Skeletal muscle mitochondrial respiratory function was measured in permeabilized myofiber samples (representative image in panel A). (A) CLI patients displayed decreased complex I₃– (state 3), I+II–, II–, and IV–supported oxygen consumption compared with both IC and HA patients (N = 26 for HA, N = 7 for IC, N = 19 for CLI). Mitochondrial content was assessed by citrate synthase activity (B) (N = 17 for HA, N = 14 for IC, N = 16 for CLI), cardiolipin content (C) (N = 10/group), and mtDNA/nDNA ratio (D) (N = 6/group), indicating that mitochondrial content was not different between IC and CLI. (E) Biochemical enzyme assays of muscle lysates were performed to further dissect changes in the mitochondrial electron transport system. These assays indicate decreased specific activities (normalized for citrate synthase activity) in complexes I, III, and IV in CLI patients (N = 17 for HA, N = 14 for IC, N = 16 for CLI). *P < 0.05, **P < 0.01, ***P < 0.001, ****P < 0.0001 using ANOVA with Tukey’s multiple comparison test. NS, not significant. Data are presented as the mean ± SEM (note: error bars in panel B are 95% CI).
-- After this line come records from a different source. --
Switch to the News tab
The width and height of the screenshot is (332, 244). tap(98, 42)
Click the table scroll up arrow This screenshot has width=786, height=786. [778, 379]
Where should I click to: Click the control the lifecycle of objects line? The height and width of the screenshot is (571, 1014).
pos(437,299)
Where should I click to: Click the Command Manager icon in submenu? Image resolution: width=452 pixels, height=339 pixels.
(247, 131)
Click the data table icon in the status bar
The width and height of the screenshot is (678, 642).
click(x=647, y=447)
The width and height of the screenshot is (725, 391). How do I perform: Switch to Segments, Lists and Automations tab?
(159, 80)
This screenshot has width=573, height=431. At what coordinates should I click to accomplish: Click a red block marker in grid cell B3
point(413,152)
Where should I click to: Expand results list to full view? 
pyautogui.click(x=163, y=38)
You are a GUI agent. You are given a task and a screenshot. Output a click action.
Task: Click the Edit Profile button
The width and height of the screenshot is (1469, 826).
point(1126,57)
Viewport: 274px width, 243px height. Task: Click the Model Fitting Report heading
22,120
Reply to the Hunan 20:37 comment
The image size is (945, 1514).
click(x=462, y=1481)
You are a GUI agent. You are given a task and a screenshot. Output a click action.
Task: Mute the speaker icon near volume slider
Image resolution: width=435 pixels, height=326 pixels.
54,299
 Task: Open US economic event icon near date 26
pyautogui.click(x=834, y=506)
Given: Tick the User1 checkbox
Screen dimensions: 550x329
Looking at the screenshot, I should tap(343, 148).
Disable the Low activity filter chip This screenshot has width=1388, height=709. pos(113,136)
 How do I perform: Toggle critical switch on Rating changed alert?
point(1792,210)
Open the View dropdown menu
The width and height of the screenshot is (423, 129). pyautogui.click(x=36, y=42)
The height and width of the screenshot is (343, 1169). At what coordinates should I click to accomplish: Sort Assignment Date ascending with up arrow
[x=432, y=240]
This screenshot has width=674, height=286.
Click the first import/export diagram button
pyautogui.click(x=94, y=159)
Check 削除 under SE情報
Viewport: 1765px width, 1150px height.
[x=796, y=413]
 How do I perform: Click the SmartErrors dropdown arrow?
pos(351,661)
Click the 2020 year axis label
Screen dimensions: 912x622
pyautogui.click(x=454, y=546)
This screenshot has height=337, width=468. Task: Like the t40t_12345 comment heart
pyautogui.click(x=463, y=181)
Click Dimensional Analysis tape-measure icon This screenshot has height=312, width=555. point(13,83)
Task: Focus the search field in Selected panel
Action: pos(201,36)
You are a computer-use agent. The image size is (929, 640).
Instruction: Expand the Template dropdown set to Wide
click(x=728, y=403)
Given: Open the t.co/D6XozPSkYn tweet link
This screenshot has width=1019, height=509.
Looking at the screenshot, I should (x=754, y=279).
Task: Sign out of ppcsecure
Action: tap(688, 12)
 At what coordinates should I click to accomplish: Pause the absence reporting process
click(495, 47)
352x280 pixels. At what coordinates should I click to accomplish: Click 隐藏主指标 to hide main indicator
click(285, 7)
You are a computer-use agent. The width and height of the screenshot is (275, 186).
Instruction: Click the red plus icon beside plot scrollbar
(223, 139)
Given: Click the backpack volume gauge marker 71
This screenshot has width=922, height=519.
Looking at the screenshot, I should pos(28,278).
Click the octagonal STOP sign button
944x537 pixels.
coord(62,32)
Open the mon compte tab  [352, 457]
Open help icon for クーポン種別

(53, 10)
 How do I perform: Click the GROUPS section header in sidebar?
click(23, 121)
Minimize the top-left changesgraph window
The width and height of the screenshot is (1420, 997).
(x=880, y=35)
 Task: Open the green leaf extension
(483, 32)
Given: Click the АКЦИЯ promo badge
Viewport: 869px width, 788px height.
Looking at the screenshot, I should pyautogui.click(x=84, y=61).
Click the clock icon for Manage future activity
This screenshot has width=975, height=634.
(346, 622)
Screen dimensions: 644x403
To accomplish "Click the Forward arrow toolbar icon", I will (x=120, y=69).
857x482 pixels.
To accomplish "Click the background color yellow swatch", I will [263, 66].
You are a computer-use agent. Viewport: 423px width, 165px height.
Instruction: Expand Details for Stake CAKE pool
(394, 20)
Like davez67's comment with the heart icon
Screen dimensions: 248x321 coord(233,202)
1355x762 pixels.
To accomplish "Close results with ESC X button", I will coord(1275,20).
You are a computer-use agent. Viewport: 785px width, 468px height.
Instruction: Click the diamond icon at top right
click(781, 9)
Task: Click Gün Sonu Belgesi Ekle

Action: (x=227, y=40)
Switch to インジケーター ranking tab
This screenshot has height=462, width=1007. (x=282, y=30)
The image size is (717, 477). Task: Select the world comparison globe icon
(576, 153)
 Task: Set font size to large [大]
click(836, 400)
Figure 6. Mitochondrial protein changes in CLI.

Patient muscle specimens were analyzed by Western blotting. (A) Whole blot images are shown using chemiluminescence. (B) Selected proteins (panel A) were quantified by standard densitometry. *P < 0.05, **P < 0.01, ****P < 0.0001 using ANOVA with Tukey’s multiple comparison test (N = 8/group). NS, not significant. Data are presented as the mean ± SEM.

Figure 7. Correlational analyses of mitochondrial outcomes and ABI.

Pearson correlation coefficients were performed for mitochondrial function outcomes and ABI in both IC and CLI patients. Permeabilized myofiber oxygen consumption rate (OCR, pmol/s/mg), complex-specific enzyme activity (mU/U citrate synthase [CS]), protein abundance by Western blotting, and ABI were used. Heatmaps were generated from these Pearson correlation matrixes for both IC (A) and CLI (B) patients.

Figure 8. Skeletal muscle stem cells from CLI patients display a unique bioenergetics gene expression signature.

Primary muscle progenitor cells (satellite cells) were isolated from muscle biopsies. Isolated myoblasts were differentiated into myotubes by serum withdrawal (A). (B) Cellular respiration was assessed using a Seahorse XF analyzer. Oligo, oligomycin; AmA, antimycin A; Asc, ascorbate; OCR, oxygen consumption rate. (C) Quantification of cellular respiration under different substrate/inhibitor combinations indicates impaired basal, maximal, and complex IV–linked respiration in cells from CLI patients (N = 8 for HA, N = 7 for IC, and N = 8 for CLI). (D) Citrate synthase activity was not different in cells (N = 4 for HA, N = 6 for IC, and N = 4 for CLI). (E) Quantification of mitochondrial volume from Z-stack confocal imaging of fluorescently labeled mitochondria in MPCs (N = 4 for HA, N = 4 for IC, and N = 4 for CLI). (F) Representative images of labeled mitochondria (TOMM20, green). Counterstaining was performed with DAPI (blue, nuclei) and phalloidin (red, actin). (G) Gene expression analysis by qRT-PCR indicated a unique gene signature related to mitochondrial metabolism. All sample sizes indicate independent MPC isolations from different patients. *P < 0.05, **P < 0.01, ***P < 0.001, ****P < 0.0001 using ANOVA with Tukey’s multiple comparison test. NS, not significant. Data are presented as the mean ± SEM.